A friend has pointed out to me that March 26th was the 72nd birthday of HM Margareta Custodian of the Crown of Romania and was also the 140th anniversary of the proclamation of Romania as an independent Kingdom in 1881 under King Carol I, who had been Prince of the united principalities of Moldavia and Wallachian since 1866. At the the cost of losing part of Moldavia to Russia at the Congress of Berlin in 1878 they had then become independent of Ottoman suzerainty. After the Great War the Kingdom expanded to recover what is now Moldova together with gaining Transylvania. 1940 and 1945 saw further border changes.

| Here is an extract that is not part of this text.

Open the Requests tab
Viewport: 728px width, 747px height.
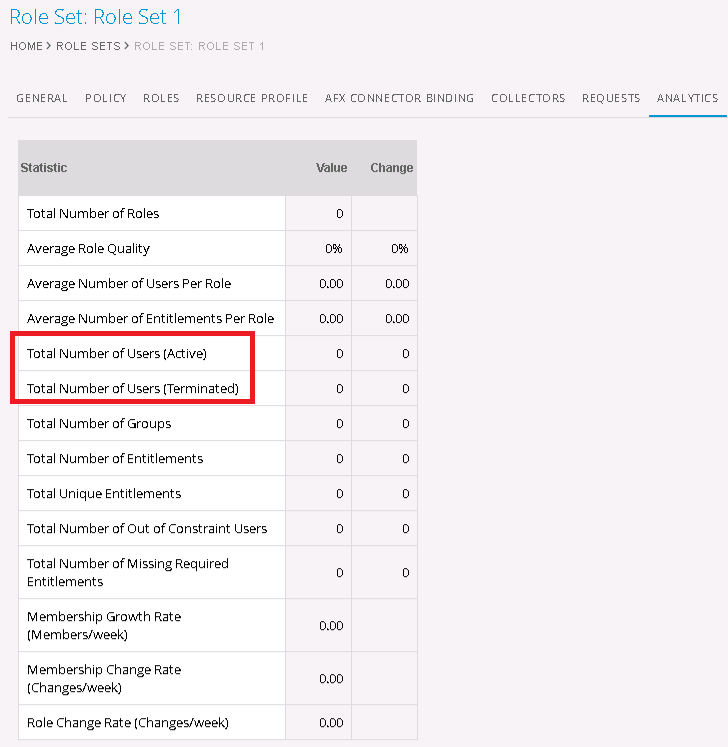[611, 98]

There is an online biography of HM Margareta at Margareta of Romania
I have copied the following piece about the Royal arms from A Royal Heraldry. There is a much more detailed account at Coat of arms of Romania
The Romanian Royal Coat of Arms as adopted in 1921 represents the regions of Romania with the Hohenzollern Family Coat of Arms (Quarterly white and black). King Michael's grandfather, King Ferdinand, was born a prince of Hohenzollern-Sigmaringen before succeeding his uncle King Carol I shortly after the start of World War I in 1914.

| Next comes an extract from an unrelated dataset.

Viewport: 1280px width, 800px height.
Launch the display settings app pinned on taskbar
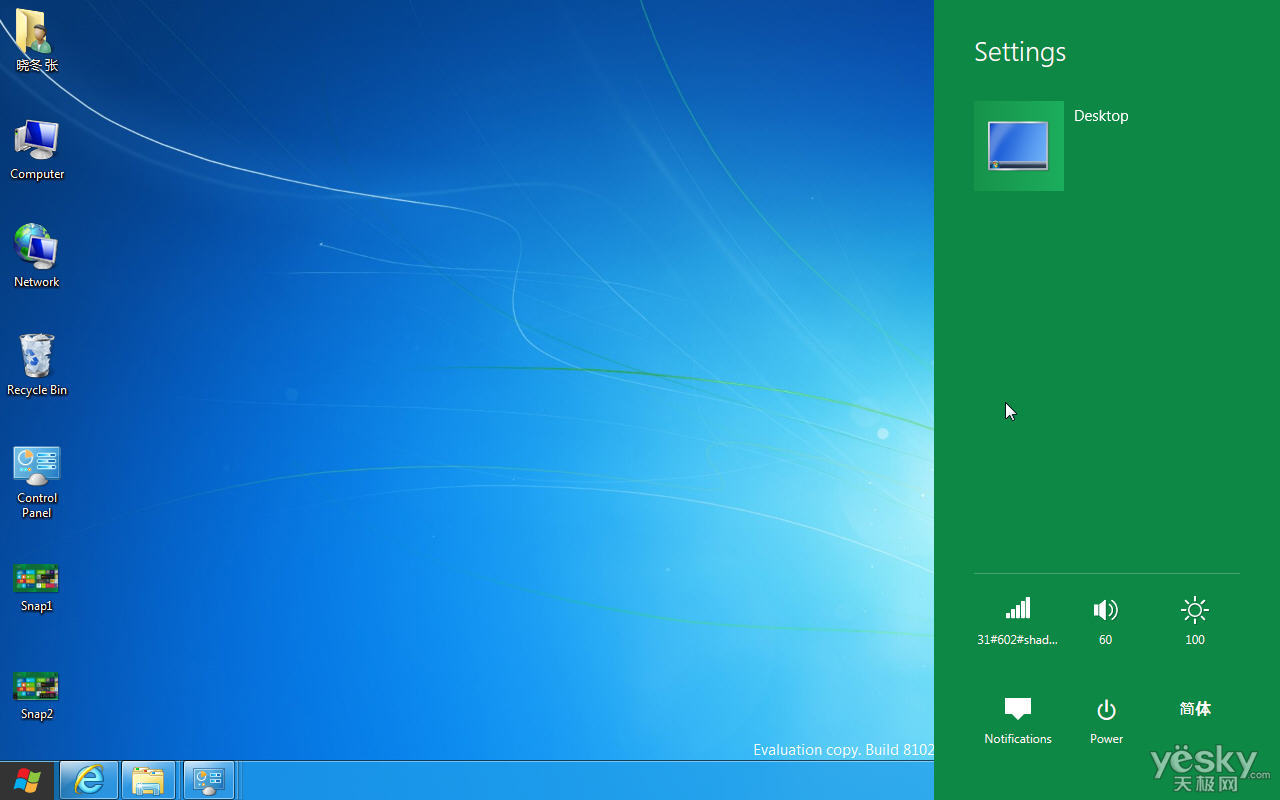208,780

On top of the achievement as a whole is an heraldic crown in the Continental style. On top of the Shield, however, is a representation of the Steel Crown, the coronation Crown of Romania. This was made for King Carol I of Romania and was forged at the Army Arsenal in Bucharest from the steel of a cannon captured by the Romanian Army from the Ottomans during the War of Independence (1877-1878). Carol I chose steel, rather than gold, to symbolize the bravery of the Romanian soldiers. He received it during the ceremonies of his coronation and of the proclamation of Romania as a kingdom in 1881. It was used again in 1922 at the coronation of King Ferdinand I and Queen Maria as sovereigns of Romania, which took place in Alba-Iulia and also during the coronation and anointing as King of Michael I by the Orthodox Patriarch of Romania, Nicodim Munteanu, in the Patriarchal Cathedral of Bucharest, on the day of his second accession, September 6, 1940.